By Meredith Somers
MIT News
Deepfakes can be used to manipulate and threaten individuals and corporations. But with a better understanding of the technology, executives can take steps to protect themselves and their companies.
In March 2019, the CEO of a UK-based energy firm listened over the phone as his boss — the leader of the firm’s German parent company — ordered the transfer of €220,000 to a supplier in Hungary.
News reports would later detail that the CEO recognized the “slight German accent and the melody” of his chief’s voice and followed the order to transfer the money [equivalent to about $243,000] within an hour. The caller tried several other times to get a second round of money, but by then the UK executive had grown suspicious and did not make any more transfers.

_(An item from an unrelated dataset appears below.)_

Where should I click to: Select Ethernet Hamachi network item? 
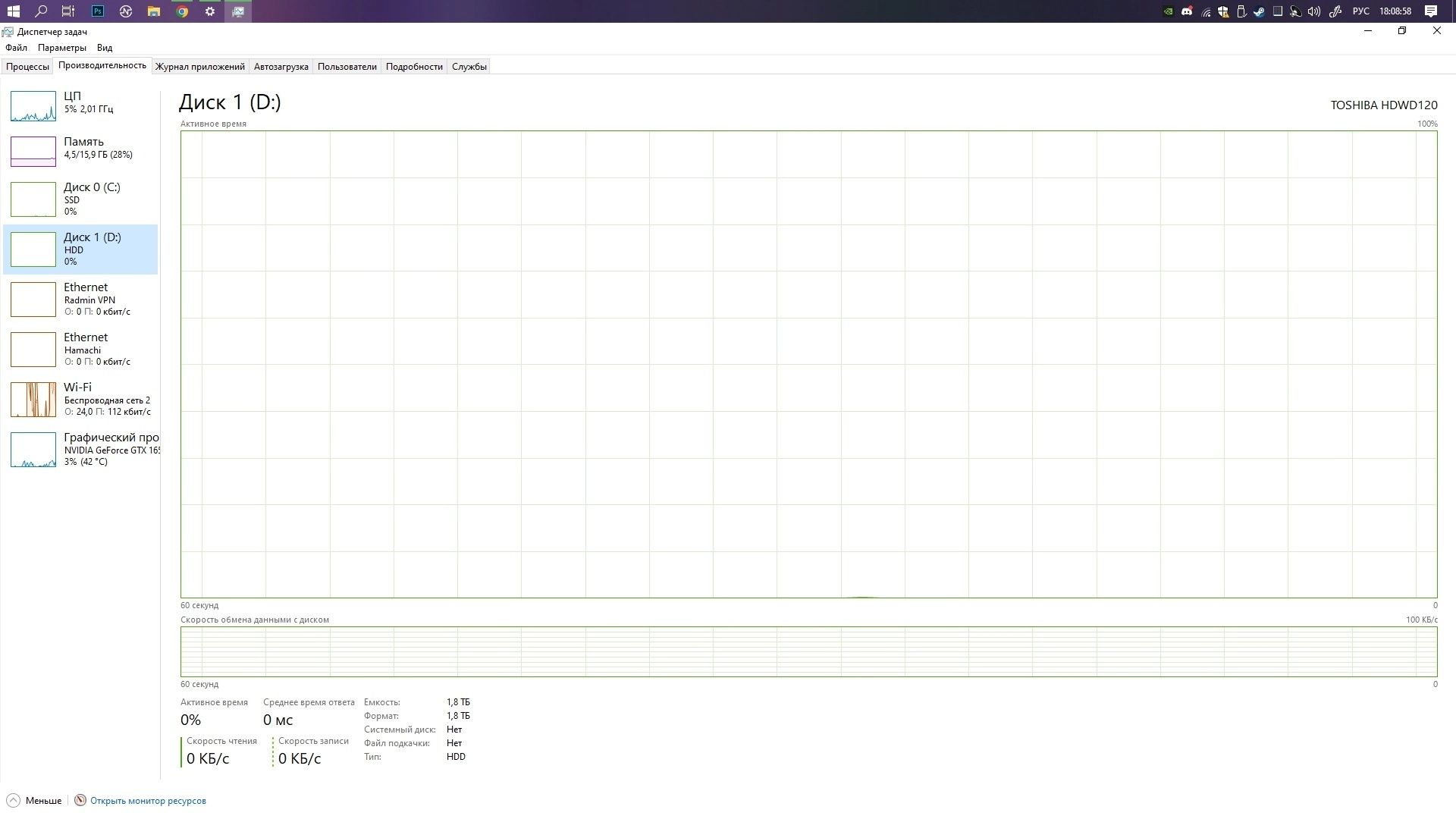[81, 349]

The €220,000 was moved to Mexico and channeled to other accounts, and the energy firm — which was not identified — reported the incident to its insurance company, Euler Hermes Group SA. An official with Euler Hermes said the thieves used artificial intelligence to create a deepfake of the German executive’s voice, though reports have since questioned the lack of supporting evidence.

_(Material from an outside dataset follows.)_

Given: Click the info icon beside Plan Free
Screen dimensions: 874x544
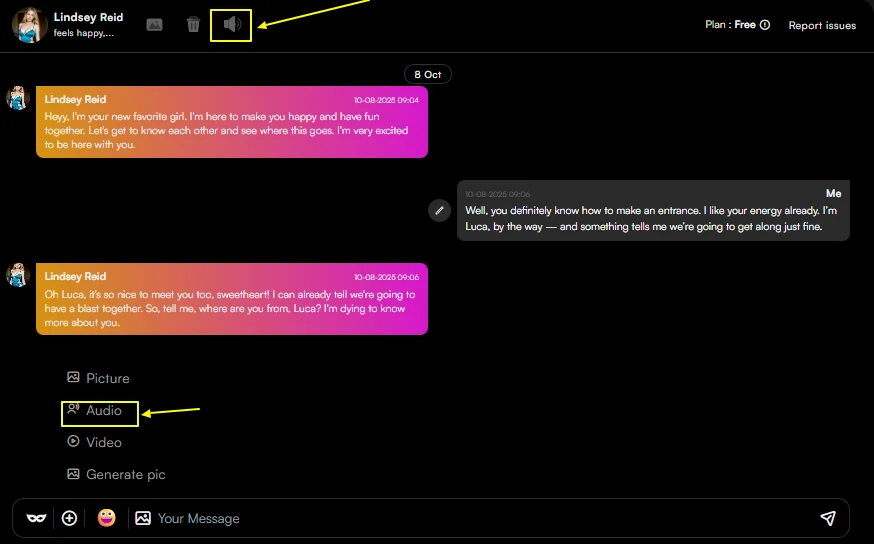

What’s for certain, however, is that the technology for this type of crime does exist, and it’s only a matter of when the next attack will happen and who will be the target. “It’s a time to be more wary,” said Halsey Burgund, a fellow in the MIT Open Documentary Lab. “One should think of everything one puts out on the Internet freely as potential training data for somebody to do something with.”
The manipulation of data is not new. Ancient Romans chiseled names and portraits off stone, permanently deleting a person’s identity and history. Soviet leader Joseph Stalin used censorship and image editing to control his persona and government in the early-mid 20th century.
The advent of the computer age meant a few clicks of a mouse could shrink a waistline or erase someone from a photograph. Data manipulation today still relies on computers, but as the incident with the energy firm shows, the human voice — and, increasingly, video clips — are being used as a way to convince someone that what they’re hearing or seeing is real.
And while there might be an argument for using a deepfake for good, experts warn that without an understanding of them, a deepfake can wreak havoc on someone’s personal and professional life.
What is a deepfake?
A deepfake refers to a specific kind of synthetic media where a person in an image or video is swapped with another person's likeness. The term “deepfake” was first coined in late 2017 by a Reddit user of the same name. This user created a space on the online news and aggregation site, where they shared pornographic videos that used open source face-swapping technology.
The term has since expanded to include “synthetic media applications” that existed before the Reddit page and new creations like StyleGAN — “realistic-looking still images of people that don’t exist,” said Henry Ajder, head of threat intelligence at deepfake detection company Deeptrace.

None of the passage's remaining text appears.